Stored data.
* * *

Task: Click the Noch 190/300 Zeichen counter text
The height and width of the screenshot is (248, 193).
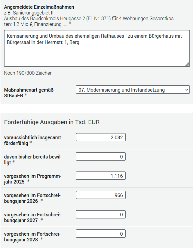Action: click(28, 73)
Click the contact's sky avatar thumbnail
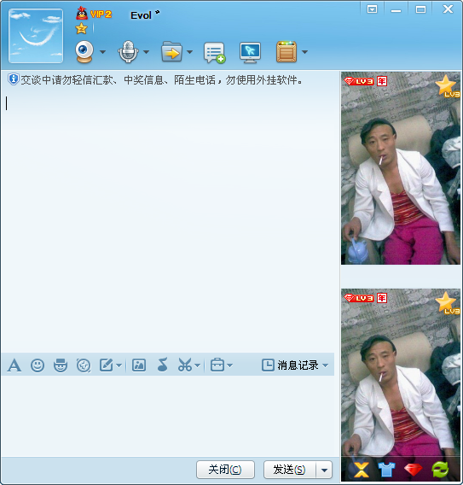The width and height of the screenshot is (463, 485). point(36,36)

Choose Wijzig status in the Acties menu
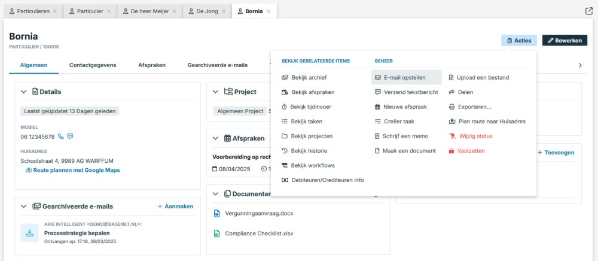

* * *

Exercise requirements. Omit the pictures, then give every record back exactly as it stands.

Response.
Task: Click the Noch 190/300 Zeichen counter text
The height and width of the screenshot is (248, 193).
Action: click(28, 73)
Click the contact's sky avatar thumbnail
The width and height of the screenshot is (463, 485). point(36,36)

Choose Wijzig status in the Acties menu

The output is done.